**REQUESTS:**
1: Reproduce the passage of the Provo farewell post between "I love all the sexy" and "lots of curry.", inclusive.
2: Write the next part of the Provo farewell post, picking up after its last sentence.

**PASSAGE SHOWN:**

Friday, April 26, 2013

Toodles Noodles (Provo Farewells)

It's that time of year in Provo-land again. Everybody with a pulse is getting all twitter-pated, making out with lovers, and planning weddings. For us single folk, it is the time to pack up three cars worth of stuff, pretend to clean, and skedaddle to the town limits. I have been anticipating this moment for a long  time, the moment when I get to sprint on home to my Hood River. Although I am pleased as panda bears that I am going back to OREGON, I really do love the little home I have created in Provo.

I love how the sun tricks you to wear short sleeve shirts out in the middle of winter. Sun does not equal warmth here.
I love how almost everyone is as big of a geek as me. Most of the University is obsessed with Harry Potter, LOTR, Chronicles of Narnia, or any other loserish series that involves magic and sexy Rangers. (Aragorn is so YUMMY.)
I love the people who sit on their arses instead of climbing at The Quarry. The mystery has never been solved as to why these individuals love to sit on carpet that smells of a million sweaty feet.
I love all the babies that get paraded around campus come spring-time. Once I saw a whole group of babies with rain boots on and I think I actually stopped breathing for a couple minutes.
I love all the sexy guys that seem to be everywhere...even if they don't love me.
I love fighting with Ellis-Island and teasing Logan till he cries. I also love being "clever" with Kristen and being obsessed with my Emma-friend and Steffen (hubby).
I love the large demographic of baby tractors in Utah Valley. I have no idea why there are so many, but  consider me thankful in every sense of the word.
I love spending a large portion of my monthly budget on curry. Lots and lots of curry.
I LOVE WINCO.
I love dressing up super cute the first week of class and then when I don't scope out any hotties, dressing up like a hobo for the rest of the semester.
I love being a whiney, needy child to my sister.

**RECORDED INFORMATION:**
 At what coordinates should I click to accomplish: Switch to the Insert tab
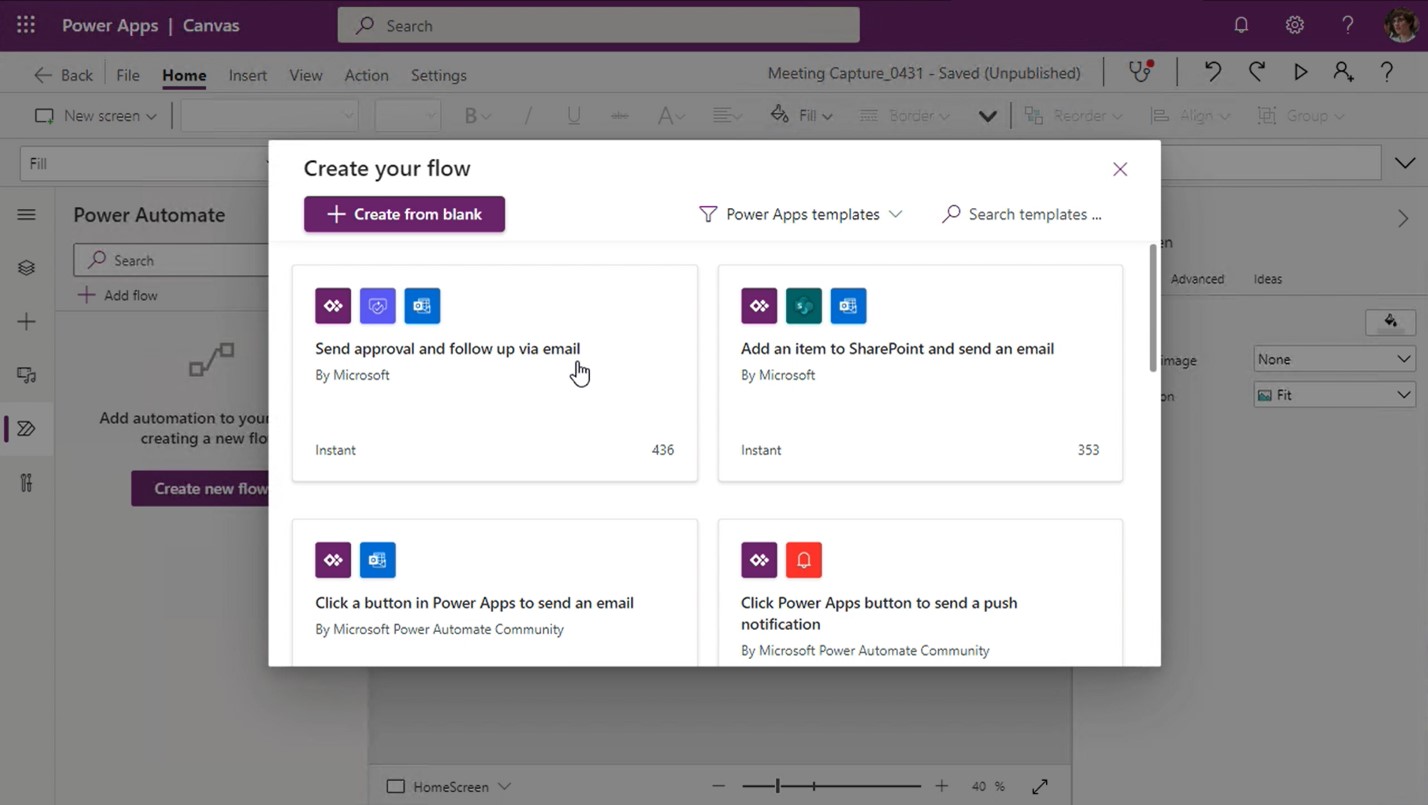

**ANSWERS GIVEN:**
1:
I love all the sexy guys that seem to be everywhere...even if they don't love me.
I love fighting with Ellis-Island and teasing Logan till he cries. I also love being "clever" with Kristen and being obsessed with my Emma-friend and Steffen (hubby).
I love the large demographic of baby tractors in Utah Valley. I have no idea why there are so many, but  consider me thankful in every sense of the word.
I love spending a large portion of my monthly budget on curry. Lots and lots of curry.

2:
I love mountain/road biking, climbing, long boarding, roller blading, backcountry/XC/downhill skiing, and all other types of adventuring. I also like to brag about them. Get over it.

This is Steffen my husband. And do not ask me why I feel an innate need to mess up every picture. It really baffles me. And my Grandmother.
I love my Emma-friend. And it is impossible to say anything sarcastic about her. Besides the fact that her native language is mumbling. 


This is my "I am on top of a mountain" pose. 

Awkward Family Photo.

Most adorable baby-tractor I ever did see. 

The Quarry. Where the carpet smells and the people smell worse.

Da Pow Pow skis.

Ellis-Island. I can't go anywhere by myself without people getting overly concerned about where my other half is. 
I really do love Provo-town. See you in two!

Toodles to the Noodles.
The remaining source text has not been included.